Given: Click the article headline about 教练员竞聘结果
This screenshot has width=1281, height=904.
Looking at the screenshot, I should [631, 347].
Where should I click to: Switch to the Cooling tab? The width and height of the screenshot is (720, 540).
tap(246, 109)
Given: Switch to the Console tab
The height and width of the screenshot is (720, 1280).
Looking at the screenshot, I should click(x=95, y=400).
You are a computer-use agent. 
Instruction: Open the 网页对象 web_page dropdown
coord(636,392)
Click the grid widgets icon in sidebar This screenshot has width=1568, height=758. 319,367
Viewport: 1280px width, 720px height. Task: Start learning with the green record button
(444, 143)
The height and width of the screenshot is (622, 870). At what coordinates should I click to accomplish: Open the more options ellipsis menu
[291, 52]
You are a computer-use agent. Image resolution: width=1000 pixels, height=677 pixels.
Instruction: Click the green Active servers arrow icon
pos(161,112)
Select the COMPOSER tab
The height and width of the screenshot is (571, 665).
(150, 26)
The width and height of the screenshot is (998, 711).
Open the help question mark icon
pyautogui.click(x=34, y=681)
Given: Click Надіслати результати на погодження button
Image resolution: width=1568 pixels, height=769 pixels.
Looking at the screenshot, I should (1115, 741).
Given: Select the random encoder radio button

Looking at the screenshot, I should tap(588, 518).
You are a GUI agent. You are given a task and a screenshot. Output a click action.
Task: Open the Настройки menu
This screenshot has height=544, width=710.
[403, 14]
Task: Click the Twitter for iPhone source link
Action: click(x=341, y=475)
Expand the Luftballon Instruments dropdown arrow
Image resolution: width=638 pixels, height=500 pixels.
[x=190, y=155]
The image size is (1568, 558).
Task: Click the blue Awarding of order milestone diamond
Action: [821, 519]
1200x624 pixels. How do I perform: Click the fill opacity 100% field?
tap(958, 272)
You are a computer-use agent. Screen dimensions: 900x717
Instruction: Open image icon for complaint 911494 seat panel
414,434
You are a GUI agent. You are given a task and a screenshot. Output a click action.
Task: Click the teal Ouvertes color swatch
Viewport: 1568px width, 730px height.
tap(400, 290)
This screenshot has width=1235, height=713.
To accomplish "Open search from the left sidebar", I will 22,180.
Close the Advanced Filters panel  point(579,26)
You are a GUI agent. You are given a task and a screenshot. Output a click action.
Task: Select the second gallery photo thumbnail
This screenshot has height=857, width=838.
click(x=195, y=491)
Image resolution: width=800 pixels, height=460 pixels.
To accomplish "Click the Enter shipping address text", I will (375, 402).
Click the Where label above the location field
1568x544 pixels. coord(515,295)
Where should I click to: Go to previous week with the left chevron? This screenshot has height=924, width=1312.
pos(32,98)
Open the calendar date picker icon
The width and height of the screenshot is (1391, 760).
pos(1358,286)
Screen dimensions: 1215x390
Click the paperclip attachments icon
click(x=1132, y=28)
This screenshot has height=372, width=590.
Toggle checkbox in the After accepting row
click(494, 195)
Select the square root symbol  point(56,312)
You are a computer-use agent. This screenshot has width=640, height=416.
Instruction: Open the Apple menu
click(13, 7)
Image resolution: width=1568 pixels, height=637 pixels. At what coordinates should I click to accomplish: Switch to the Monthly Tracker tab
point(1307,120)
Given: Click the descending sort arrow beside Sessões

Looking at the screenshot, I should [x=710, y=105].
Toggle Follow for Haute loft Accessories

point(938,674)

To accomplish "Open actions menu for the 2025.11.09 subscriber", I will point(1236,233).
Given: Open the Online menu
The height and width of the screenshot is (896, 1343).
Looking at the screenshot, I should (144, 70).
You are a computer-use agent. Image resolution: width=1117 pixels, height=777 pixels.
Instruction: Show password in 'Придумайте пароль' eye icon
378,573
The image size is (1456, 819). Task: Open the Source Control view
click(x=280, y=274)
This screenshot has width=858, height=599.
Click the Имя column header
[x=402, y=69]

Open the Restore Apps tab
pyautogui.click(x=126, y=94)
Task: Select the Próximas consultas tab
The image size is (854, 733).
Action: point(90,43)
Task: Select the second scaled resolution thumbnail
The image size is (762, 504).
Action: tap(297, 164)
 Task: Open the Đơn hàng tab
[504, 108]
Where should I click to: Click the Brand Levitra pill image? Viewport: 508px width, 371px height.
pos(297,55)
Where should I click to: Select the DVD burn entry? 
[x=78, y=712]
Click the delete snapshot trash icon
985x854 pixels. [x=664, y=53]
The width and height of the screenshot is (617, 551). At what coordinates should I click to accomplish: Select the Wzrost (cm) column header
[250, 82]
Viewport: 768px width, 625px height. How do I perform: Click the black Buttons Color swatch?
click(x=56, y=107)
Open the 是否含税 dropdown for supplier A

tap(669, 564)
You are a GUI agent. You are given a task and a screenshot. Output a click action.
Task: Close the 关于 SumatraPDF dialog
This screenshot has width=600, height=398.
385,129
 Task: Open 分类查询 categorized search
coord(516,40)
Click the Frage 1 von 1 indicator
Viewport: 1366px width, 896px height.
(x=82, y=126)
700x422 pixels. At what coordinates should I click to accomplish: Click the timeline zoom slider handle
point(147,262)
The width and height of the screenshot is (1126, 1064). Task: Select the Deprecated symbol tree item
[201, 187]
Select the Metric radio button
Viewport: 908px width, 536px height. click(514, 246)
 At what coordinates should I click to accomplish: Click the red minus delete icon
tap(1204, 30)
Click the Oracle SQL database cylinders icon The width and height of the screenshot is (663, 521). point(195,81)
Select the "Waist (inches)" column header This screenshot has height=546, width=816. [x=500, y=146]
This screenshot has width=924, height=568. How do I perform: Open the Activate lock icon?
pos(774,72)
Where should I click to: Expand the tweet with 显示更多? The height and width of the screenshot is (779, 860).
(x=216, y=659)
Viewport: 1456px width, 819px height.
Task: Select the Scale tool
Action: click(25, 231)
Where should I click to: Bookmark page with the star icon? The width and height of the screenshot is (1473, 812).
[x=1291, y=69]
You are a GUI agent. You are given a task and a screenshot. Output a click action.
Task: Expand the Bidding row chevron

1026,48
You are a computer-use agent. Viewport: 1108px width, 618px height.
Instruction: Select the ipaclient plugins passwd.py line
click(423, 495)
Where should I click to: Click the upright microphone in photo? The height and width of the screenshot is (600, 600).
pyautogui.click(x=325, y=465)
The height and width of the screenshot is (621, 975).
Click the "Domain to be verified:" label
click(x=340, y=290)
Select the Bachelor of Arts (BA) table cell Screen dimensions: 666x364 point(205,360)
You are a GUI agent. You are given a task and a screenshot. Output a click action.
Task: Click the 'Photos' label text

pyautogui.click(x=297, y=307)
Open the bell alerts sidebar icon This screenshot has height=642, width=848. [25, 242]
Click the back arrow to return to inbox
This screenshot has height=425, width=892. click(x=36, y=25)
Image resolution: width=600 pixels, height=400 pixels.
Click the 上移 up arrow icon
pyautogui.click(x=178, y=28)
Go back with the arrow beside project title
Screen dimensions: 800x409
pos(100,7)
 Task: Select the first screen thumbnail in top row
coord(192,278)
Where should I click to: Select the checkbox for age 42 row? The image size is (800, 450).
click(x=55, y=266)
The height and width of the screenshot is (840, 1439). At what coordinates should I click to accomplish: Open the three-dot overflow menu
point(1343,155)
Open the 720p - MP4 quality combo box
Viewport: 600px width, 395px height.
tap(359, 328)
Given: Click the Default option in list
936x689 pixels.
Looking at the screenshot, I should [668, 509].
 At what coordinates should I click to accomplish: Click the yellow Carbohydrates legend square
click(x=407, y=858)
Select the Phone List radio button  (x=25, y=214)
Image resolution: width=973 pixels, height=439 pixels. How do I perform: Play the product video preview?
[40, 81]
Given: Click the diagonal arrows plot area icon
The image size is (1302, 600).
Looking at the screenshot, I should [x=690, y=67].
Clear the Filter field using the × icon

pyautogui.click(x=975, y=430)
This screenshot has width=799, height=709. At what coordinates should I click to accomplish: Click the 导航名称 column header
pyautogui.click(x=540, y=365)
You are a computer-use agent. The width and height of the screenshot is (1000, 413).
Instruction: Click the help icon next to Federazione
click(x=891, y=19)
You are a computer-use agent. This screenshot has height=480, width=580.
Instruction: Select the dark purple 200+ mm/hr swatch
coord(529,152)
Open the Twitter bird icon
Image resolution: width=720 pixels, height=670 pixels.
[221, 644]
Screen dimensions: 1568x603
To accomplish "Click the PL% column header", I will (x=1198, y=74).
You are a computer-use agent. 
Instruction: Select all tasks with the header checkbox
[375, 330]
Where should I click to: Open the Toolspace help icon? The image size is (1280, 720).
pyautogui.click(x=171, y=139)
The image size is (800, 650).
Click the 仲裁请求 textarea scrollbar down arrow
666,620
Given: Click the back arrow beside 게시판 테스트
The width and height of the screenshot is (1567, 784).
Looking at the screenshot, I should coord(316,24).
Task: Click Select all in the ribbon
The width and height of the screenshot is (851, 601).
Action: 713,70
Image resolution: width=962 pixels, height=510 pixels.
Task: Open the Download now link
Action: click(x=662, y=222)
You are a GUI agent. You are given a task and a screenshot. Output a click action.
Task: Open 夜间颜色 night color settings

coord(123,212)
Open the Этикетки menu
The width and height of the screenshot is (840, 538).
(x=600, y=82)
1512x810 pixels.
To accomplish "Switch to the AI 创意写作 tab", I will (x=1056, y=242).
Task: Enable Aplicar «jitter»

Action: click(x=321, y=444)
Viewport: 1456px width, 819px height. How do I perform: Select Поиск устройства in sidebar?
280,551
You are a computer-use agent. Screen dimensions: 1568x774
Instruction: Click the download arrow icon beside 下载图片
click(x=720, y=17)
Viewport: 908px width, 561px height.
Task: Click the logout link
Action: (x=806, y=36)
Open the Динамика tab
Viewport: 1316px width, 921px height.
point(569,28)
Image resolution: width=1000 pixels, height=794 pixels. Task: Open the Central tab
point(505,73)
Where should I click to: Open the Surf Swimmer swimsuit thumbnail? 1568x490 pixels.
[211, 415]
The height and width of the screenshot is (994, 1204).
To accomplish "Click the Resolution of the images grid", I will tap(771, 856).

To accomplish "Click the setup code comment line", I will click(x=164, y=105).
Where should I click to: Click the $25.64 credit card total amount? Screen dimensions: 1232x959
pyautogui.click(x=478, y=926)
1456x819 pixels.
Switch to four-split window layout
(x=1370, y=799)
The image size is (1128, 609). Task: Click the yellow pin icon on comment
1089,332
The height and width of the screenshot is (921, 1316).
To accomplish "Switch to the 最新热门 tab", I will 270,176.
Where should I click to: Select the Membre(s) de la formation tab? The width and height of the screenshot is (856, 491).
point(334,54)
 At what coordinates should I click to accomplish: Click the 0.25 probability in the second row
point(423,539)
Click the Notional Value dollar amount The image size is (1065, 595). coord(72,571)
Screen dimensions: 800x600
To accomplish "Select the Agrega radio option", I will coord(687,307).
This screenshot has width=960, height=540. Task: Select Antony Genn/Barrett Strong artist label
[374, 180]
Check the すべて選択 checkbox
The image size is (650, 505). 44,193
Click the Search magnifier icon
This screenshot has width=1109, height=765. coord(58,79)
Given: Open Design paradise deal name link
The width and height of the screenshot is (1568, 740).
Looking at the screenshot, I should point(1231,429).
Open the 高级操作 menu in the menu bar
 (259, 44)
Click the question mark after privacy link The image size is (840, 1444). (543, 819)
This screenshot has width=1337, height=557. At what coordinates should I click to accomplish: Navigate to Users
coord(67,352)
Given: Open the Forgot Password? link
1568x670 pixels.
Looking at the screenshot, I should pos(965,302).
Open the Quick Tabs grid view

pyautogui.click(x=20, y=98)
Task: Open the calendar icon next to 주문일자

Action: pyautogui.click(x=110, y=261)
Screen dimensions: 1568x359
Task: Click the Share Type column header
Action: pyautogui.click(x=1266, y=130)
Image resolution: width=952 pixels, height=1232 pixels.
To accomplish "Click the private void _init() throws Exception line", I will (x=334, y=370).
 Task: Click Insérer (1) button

▶ _The task_
Quote, unchanged, every line from the one containing "Select the Phone" through the one containing "coord(529,152)", with both of those lines included.

▶ _Response below_
Select the Phone List radio button  (x=25, y=214)
Image resolution: width=973 pixels, height=439 pixels. How do I perform: Play the product video preview?
[40, 81]
Given: Click the diagonal arrows plot area icon
The image size is (1302, 600).
Looking at the screenshot, I should [x=690, y=67].
Clear the Filter field using the × icon

pyautogui.click(x=975, y=430)
This screenshot has width=799, height=709. At what coordinates should I click to accomplish: Click the 导航名称 column header
pyautogui.click(x=540, y=365)
You are a computer-use agent. The width and height of the screenshot is (1000, 413).
Instruction: Click the help icon next to Federazione
click(x=891, y=19)
You are a computer-use agent. This screenshot has height=480, width=580.
Instruction: Select the dark purple 200+ mm/hr swatch
coord(529,152)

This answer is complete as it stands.